Impressions from Australia, one of the world’s most hostile countries for the nicotine business.
By George Gay
It is my belief that luggage is evolving at a faster rate than the travelers who use it. At least this was the main observation I made while people-watching at the end of May as I waited to complete the formalities necessary before I could board my flights from Britain to Australia via Singapore. Luggage, seemingly to suit every conceivable travel need, was being carried, dragged, rolled and even ridden by travelers, most of whom it was difficult to imagine fulfilling any need. Frankly, these travelers looked devoid of agency as they moved robotically, heads lowered, slavishly submitting to the instructions being delivered by the cell phones they wrongly believed were acting in their service.
There was a time when it was said that people came weighed down with baggage of one sort or another, but now, it seems, luggage comes lumbered with human baggage. But for how much longer I wonder? Surely it would be more humane to cut out the middleman and woman and let the luggage, suitably AI enchanced, go traveling on its own, relaying its tourist or business experiences back to its owners safely ensconced at home. Given an AI uplift, luggage could certainly negotiate better than humans the automated bag-drop formalities at London airport and the immigration computers in Sydney. After all, it would be interacting with its own kind in a way that humans no longer do.
Why do people travel to other countries? Is it, as I have sometimes heard, “to broaden the mind?” Perhaps this was once true, but it is looking increasingly threadbare as a reason or excuse. Nowadays, with high-speed travel the norm, flying is more likely to cause jetlag, damaging the brain and draining the mind of memory, and, in any case, all the information you need to know about far-away places is available to you while sitting at the kitchen table with a computer and a cup of coffee.
But perhaps, as I have also heard, people travel “to get away from it all?” Well, I’ve got news for the people who think that way. Globalization and modern communications have conspired to make it impossible to get away from it all, except for the weather, if that is what you mean by “it all.” These days, people are incapable of getting away and enjoying new vistas because they are trapped within the horizons set by their phones or limited by their mental baggage.

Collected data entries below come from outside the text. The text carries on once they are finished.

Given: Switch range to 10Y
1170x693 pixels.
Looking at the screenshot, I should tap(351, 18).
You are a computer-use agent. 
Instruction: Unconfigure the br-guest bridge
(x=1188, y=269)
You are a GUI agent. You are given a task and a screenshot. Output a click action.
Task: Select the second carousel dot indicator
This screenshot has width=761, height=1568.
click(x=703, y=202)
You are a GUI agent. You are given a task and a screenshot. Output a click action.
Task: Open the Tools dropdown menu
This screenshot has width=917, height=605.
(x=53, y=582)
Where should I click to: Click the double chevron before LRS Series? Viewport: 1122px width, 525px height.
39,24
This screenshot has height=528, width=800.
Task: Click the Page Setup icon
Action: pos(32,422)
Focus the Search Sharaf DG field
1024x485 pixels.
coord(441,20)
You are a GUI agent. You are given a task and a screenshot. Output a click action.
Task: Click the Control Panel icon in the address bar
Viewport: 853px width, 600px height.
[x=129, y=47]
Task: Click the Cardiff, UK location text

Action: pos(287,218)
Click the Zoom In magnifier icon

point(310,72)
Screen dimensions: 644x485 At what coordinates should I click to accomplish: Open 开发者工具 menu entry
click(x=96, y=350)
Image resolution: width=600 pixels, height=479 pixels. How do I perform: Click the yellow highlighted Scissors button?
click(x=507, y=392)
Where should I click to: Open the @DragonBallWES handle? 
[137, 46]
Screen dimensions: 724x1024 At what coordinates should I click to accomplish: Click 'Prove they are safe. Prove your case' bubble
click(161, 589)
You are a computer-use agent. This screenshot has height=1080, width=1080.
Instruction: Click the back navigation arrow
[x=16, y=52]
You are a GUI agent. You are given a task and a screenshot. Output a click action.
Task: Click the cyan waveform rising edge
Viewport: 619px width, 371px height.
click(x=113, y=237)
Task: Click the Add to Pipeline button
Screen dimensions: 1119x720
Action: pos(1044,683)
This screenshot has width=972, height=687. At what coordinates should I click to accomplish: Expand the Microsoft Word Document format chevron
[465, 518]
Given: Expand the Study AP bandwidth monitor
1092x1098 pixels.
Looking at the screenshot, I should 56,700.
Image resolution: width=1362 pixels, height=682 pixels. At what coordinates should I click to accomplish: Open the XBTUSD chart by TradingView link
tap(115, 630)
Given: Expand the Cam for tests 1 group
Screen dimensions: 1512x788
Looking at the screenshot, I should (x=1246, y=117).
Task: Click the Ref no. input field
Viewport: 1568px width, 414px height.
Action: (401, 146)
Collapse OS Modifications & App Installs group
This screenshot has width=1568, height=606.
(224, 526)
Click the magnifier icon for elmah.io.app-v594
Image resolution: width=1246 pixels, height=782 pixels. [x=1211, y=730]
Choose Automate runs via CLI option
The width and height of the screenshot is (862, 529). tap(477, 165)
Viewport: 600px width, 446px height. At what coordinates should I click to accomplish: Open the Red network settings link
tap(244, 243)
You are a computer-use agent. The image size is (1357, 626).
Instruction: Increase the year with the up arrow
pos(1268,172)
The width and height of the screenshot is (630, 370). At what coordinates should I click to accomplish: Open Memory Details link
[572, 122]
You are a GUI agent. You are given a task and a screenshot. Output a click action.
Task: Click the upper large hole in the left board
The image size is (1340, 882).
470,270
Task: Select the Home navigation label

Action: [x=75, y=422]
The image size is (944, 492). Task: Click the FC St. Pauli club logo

Once in Australia, I did try to get away from it all by reading various newspapers, but, after a while, I found myself buying each day the same paper, the Sydney Morning Herald (SMH), whose world view seemed to be aligned with the newspaper I read in the U.K., The Guardian. It was comforting, too, that the letter writers to the SMH seemed to share the same, generally caring attitudes exhibited daily in the pages of The Guardian.
And soon I realized that not only was I reading a paper with similar views but also that the news itself was little different to what I had thought I had left behind. There were reports of housing shortages, debates about immigration and concerns about energy provision and the climate crisis and about a cost-of-living crisis that meant less money was being donated to charities. Violence against women was in the news as was a lack of care facilities for the elderly, waiting times for medical treatment, a lack of some prescription drugs, increasing cases of whooping cough, a rising need for food banks, infrastructure cost overruns and bird flu. I had left a relatively rich country where child poverty levels were scandalously high and arrived in another relatively rich country to be greeted by an advertisement for The Smith Family’s Winter Appeal in which it was stated that one in six Australian children lived with poverty.
But it wasn’t all the same. I couldn’t help noticing, for instance, that whereas magpies in the U.K. mostly issue harsh, scolding cries, in Australia, they are more melodious. Perhaps the incidence of passive smoking among magpies is higher in the U.K., a more crowded country than Australia.